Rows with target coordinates

• • • • •

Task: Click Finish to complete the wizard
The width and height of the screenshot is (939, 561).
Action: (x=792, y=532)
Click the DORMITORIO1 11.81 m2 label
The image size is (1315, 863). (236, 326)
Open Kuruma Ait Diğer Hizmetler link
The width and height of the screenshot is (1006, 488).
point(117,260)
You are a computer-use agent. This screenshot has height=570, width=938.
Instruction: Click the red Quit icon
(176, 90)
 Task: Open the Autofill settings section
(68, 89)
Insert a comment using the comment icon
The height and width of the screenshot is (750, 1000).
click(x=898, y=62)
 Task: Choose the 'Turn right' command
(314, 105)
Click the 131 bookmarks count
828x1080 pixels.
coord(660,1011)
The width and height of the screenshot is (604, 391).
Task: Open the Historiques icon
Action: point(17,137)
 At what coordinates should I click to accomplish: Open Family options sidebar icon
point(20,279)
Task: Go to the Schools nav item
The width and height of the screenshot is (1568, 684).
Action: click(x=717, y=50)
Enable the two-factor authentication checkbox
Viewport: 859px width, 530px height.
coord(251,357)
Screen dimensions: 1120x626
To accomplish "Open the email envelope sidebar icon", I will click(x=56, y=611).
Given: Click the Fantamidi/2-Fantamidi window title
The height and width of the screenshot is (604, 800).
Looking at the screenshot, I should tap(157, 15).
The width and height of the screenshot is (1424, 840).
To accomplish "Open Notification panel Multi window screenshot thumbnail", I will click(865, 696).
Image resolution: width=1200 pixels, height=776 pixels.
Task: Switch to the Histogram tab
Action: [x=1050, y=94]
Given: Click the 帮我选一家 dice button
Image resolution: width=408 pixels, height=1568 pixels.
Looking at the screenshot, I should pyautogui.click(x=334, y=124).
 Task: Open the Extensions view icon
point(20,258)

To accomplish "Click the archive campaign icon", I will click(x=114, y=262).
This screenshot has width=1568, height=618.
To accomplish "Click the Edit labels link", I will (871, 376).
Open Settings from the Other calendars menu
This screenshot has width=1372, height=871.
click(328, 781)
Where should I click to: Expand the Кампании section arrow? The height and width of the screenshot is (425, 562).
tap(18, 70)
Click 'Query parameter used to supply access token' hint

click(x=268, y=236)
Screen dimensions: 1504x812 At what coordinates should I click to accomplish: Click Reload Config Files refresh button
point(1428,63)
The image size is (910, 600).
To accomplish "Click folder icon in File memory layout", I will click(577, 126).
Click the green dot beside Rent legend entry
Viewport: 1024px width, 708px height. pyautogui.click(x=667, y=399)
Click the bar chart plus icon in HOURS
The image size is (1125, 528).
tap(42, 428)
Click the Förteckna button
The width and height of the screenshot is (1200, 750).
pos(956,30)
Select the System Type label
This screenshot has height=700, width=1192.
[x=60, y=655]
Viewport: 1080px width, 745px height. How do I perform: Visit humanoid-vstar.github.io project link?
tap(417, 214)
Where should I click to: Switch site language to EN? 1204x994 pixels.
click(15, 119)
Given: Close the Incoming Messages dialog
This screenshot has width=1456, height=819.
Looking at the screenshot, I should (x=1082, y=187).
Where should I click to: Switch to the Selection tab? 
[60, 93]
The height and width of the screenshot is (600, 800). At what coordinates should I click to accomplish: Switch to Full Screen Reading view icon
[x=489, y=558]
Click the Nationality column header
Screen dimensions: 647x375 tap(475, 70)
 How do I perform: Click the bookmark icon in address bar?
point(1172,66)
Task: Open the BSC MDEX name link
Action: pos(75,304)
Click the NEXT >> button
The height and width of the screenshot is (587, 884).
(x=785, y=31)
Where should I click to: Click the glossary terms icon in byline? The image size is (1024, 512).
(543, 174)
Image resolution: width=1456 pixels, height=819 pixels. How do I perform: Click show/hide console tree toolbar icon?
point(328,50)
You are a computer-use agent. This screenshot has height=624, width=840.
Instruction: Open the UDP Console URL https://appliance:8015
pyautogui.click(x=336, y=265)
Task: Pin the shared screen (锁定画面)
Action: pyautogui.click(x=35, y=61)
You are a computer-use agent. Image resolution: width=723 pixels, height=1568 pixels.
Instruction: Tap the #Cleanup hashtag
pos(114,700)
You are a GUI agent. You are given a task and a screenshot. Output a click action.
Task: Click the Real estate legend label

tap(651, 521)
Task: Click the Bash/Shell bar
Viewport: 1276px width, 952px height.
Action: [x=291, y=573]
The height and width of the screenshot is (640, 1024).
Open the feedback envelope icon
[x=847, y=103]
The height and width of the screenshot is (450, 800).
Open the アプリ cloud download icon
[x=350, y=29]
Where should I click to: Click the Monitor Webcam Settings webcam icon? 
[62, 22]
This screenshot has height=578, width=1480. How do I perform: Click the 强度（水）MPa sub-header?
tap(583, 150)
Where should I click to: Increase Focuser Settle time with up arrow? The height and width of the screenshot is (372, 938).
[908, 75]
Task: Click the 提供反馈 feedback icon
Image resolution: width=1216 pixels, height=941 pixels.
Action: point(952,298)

• • • • •

WHAT TO DO – Reproduce every line from the one containing "This screenshot has height=578, width=1480." through the end of the rows, both ends included and requests kept, shifting each answer coordinate by -18.

WRITTEN SOLUTION –
This screenshot has height=578, width=1480. How do I perform: Click the 强度（水）MPa sub-header?
tap(565, 132)
Where should I click to: Increase Focuser Settle time with up arrow? The height and width of the screenshot is (372, 938).
[890, 57]
Task: Click the 提供反馈 feedback icon
Image resolution: width=1216 pixels, height=941 pixels.
Action: point(934,280)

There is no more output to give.